The Franco family will have to return the sculptures from Santiago Cathedral.

After a lengthy lawsuit, the court ruled in favor of the Galician capital's city council.

Sculptures of Abraham and Isaac from the Cathedral of Santiago.
19/06/2025
2 min

BarcelonaHe Pazo de Meirás, in Galicia, It is a property highly representative of the plundering carried out by the Franco regime, and in particular by Franco himself. The castle, which had been owned by the writer Emilia Pardo Bazán, was gifted to Franco during the war after a supposed collection that was actually a widespread extortion in all the local towns. Franco then filled it with works of art and relics obtained illegally. The property was not recovered by the State until 2020., but the dispute over the relics has dragged on for several more years. In the chapel where two of the dictator's cleansed women were married were Abraham and Isaac, two 12th-century sculptures attributed to Master Mateo. Originally, they were part of the sculptural grouping on the exterior portico of Santiago de Compostela Cathedral. For years, there had been an ongoing dispute between the council and Franco's heirs, who refused to return them. They will finally have to do so following a Supreme Court ruling that invalidated the previous one, according to which the assets had not been properly identified.

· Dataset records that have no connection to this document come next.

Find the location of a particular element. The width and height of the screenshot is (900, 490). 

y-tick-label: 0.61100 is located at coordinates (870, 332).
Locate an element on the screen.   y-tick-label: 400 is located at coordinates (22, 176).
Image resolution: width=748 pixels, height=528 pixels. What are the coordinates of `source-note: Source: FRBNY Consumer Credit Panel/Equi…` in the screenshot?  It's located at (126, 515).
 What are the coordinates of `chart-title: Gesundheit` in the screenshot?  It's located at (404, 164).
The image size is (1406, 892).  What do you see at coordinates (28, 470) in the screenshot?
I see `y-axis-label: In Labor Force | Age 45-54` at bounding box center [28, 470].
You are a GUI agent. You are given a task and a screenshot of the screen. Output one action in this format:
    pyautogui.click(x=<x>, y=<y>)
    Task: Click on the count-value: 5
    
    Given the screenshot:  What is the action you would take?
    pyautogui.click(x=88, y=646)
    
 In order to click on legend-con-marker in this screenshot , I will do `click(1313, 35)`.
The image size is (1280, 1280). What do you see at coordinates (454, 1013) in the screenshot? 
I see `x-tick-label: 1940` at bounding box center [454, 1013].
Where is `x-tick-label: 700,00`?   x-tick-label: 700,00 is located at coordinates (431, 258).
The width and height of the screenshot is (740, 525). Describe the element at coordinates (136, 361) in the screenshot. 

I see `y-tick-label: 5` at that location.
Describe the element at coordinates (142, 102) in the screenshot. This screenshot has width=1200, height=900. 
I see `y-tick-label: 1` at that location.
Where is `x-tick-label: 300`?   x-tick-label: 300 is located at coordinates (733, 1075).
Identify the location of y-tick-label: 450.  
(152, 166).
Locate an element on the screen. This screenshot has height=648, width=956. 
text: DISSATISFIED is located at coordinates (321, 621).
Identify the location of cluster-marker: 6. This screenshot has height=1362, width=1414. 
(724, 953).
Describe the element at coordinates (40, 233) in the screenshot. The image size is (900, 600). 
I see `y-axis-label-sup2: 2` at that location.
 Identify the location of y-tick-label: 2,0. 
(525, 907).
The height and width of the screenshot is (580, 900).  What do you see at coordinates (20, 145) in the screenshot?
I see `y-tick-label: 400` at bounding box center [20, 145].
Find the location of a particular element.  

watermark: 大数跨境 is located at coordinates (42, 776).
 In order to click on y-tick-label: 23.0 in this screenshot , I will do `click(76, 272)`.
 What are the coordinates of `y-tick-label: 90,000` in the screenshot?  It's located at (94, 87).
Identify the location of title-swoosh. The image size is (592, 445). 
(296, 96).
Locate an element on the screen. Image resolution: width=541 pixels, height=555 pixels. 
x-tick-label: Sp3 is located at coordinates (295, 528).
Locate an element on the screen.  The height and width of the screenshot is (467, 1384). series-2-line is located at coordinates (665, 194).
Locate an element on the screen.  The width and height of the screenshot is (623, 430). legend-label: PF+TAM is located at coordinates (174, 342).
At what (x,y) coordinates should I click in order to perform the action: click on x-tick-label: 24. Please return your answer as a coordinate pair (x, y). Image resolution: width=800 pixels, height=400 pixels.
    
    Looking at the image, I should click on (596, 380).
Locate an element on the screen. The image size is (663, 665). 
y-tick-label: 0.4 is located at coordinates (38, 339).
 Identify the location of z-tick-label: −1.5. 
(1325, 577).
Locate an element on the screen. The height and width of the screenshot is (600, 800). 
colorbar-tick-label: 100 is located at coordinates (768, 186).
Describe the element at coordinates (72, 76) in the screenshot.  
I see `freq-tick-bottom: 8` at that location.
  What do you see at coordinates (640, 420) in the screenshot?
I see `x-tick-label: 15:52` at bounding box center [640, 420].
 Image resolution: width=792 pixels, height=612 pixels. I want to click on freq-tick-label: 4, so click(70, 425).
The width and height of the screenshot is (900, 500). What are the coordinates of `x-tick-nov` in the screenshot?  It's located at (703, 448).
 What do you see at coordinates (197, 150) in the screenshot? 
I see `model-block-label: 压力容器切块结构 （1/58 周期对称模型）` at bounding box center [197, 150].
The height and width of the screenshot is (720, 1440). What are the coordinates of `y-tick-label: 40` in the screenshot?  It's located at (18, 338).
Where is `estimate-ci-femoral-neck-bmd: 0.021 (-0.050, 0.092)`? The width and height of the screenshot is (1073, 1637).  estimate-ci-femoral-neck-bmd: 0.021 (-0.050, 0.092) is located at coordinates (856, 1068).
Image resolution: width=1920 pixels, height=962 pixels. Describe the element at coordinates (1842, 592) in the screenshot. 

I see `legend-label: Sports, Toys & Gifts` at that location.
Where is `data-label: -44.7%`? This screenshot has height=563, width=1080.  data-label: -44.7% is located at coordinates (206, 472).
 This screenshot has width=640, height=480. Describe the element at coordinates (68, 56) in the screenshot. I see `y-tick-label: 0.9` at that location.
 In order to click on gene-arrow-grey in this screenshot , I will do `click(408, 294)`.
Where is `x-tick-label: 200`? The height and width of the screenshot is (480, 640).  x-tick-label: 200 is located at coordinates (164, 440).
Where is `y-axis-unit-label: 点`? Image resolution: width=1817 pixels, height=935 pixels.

The City Council's lawsuit argued that it had purchased these two sculptures from Count Ximonde in 1948 and that there was a deed to prove it. However, a few years later, they passed into Franco's hands. The dictator's wife had a tendency to become infatuated with beautiful things, and in July 1954, during a visit to Santiago City Hall, she expressed interest in Abraham and Isaac. The then mayor wanted to please her and sent them to the Pazo de Meirás without any negotiation or commercial procedures.

The dictator's heirs claimed that their grandparents had always maintained that they had bought them from an antique dealer. The Provincial Court's previous ruling had sided with the dictator's family, stating that the claimed statues had not been correctly identified. According to the Provincial Court, there was no evidence that the statues purchased by the City Hall in 1948 were the same ones the dictator's heirs owned at the time. The Supreme Court's ruling stated that a "patent and manifest error" was committed in the assessment of the evidence. This error occurred because one of the statues the council had purchased was fractured, while the ones owned by the Franco family were not. However, the photographs show this is not the case: one of them has a fracture in the middle of the leg.